Resenha: Senna (2024)
Indo pela mesma linha da resenha que fiz de "Sutura", série do Amazon Prime Video, fico feliz que tenhamos boas produções brasileiras novamente. Vou insistir na mesma tese de que isso talvez seja um incentivo vindo de governos aliados da cultura. Tendo isso em vista, precisamos também considerar que estamos aqui contando uma história mitológica, no bom sentido da palavra, é claro; mas ainda por cima falando de um recorte muito específico da nossa população: gente rica e branca.
Mas calma!
Eu também sou capaz de apreciar coisas boas, mesmo que tenhamos que ofertar críticas sociais e ideológicas enquanto assistimos. Críticas que, no caso dessa série, são apenas detalhes que não estragam a experiência.
É necessário que a gente não deixe de considerar que Ayrton Senna se tornou quase um santo no Brasil: São Senna, padroeiro do automobilismo. Afinal, a biografia do cara tem tudo que uma boa história enlatada precisa: um talento que é quase um superpoder, acesso a lugares restritos da alta classe, intrigas, conspirações, romances e tensões. Além disso, vemos o caráter heroico e quase incorruptível de um santo que, aliás, só pode ser santo porque, como prega a Igreja Católica, já morreu e não pode mais fazer nem falar besteira.
Essa série, porém, existe não apenas por conta do mito do Senna que estava nos corações de todos aqueles que acompanharam sua carreira meteórica no final dos anos 80 e início dos 90, mas também por uma repaginada nesse mito, advinda do documentário de mesmo nome, que ficou no próprio Netflix por um bom tempo, mas que hoje se encontra fora do catálogo. Falo do caráter quase messiânico do personagem histórico que, pra mim, foi criado ali, principalmente quando se narram as corridas de 89, em Mônaco, e de 91, quando ele ganha pela primeira vez no Brasil, onde os discursos do piloto começam a tomar um corpo mais religioso e "patriota" – no melhor sentido que essa palavra pode ter.
E a série adiciona ainda mais tempero a esse mito, pois atiça esse patriotismo (que foi sequestrado por espectros políticos atualmente) ao observá-lo de um ângulo bem interessante: o preconceito contra latinos na Europa. Lembrando que, sim, pessoas brancas que vivem aqui nas Américas não são europeias e podem experimentar discriminação por lá. Fato esse que muita gente que se muda pra lá descobre da pior forma possível.

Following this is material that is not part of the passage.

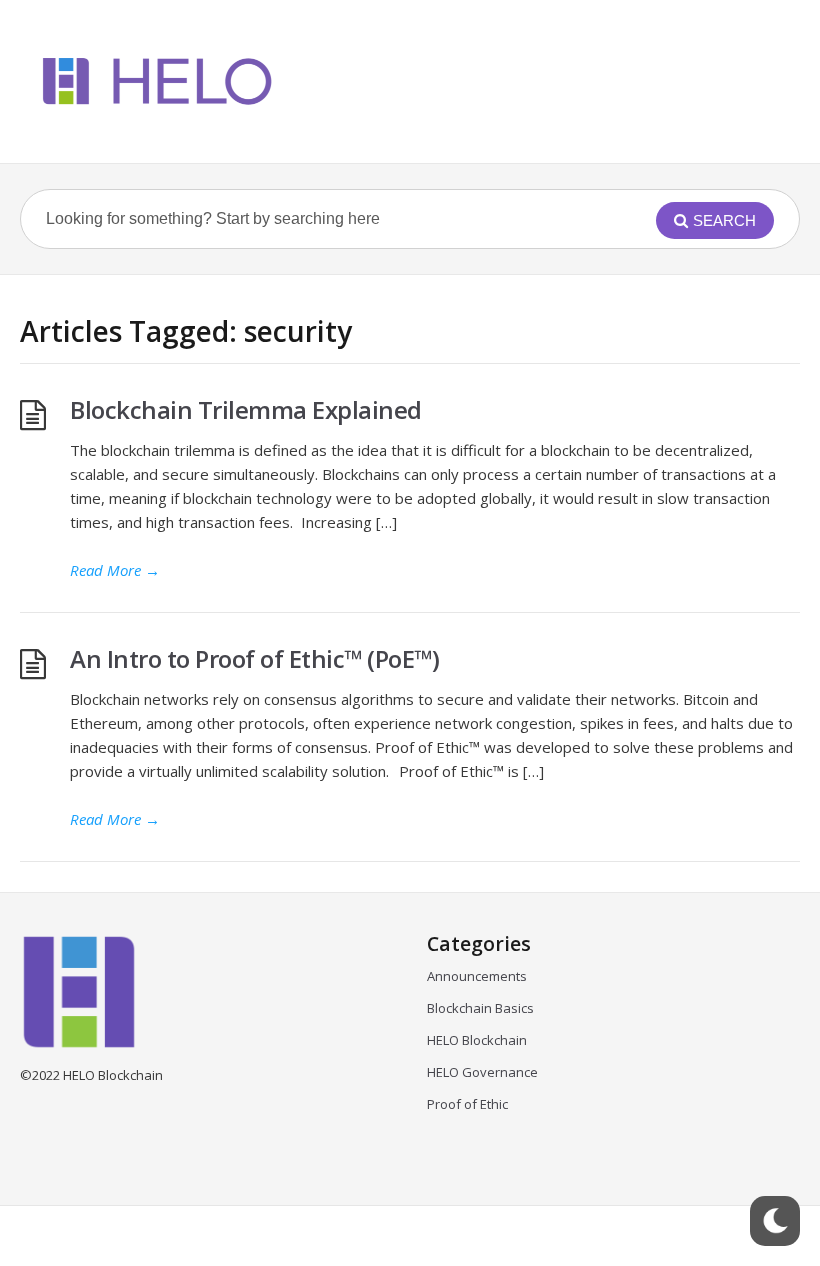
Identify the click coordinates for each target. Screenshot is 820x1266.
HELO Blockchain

A série até tenta forçar a presença de mulheres e pessoas negras em algumas cenas, indo na contramão de tudo que se produz sobre automobilismo hoje em dia, e isso é bom. A série não é um poço de testosterona como filmes como Ford vs. Ferrari, Lamborghini e outros. Pelo contrário, ela assenta o personagem em sua humanidade, em sua humildade (que era real no personagem histórico que me lembro). Ao mesmo tempo, mostra camadas mais ricas do mito do Senna, como essa suposta obsessão que o fez perder um casamento e até mesmo o namoro com a Xuxa. Uma obsessão que quase o afastou da família também.
Estão deixando a gente gostar do Senna de novo.
É interessante a gente poder apreciar essa história, que é um recorte específico de uma época. Apesar de ser um "pobre menino rico", Senna foi um personagem importante da cultura pop nos anos 90, assim como jogadores de futebol e outros que são fruto de um momento em que o Brasil era só promessa e esperança.
No entanto, isso também é um lembrete do quanto, em 2024, olhar para o passado é mais agradável do que olhar para o futuro. Toda essa exposição à nostalgia pode nos encaminhar para uma mitificação do passado que, nem sempre, é uma coisa boa.
Mas, questionamentos filosóficos à parte, é uma boa série que empolga e emociona. Pâmela Tomé, a atriz que fez a Xuxa está perfeita, e a personagem histórica está muito bem representada, sendo uma mulher forte e dona da própria carreira, mostrando o tempo todo que era tão importante (senão mais) que Senna no imaginário popular. O Galvão Bueno não me convenceu muito, mas outros personagens como Niki Lauda, o Prost e outros também estão muito bem caracterizados e com atuações muito boas.
Enfim, Senna vale muito a pena, não só pela nostalgia, mas também pela qualidade da produção, que está excelente. Assim como falei na resenha de Sutura, dá orgulho de ver produções brasileiras nos dando entretenimento de qualidade!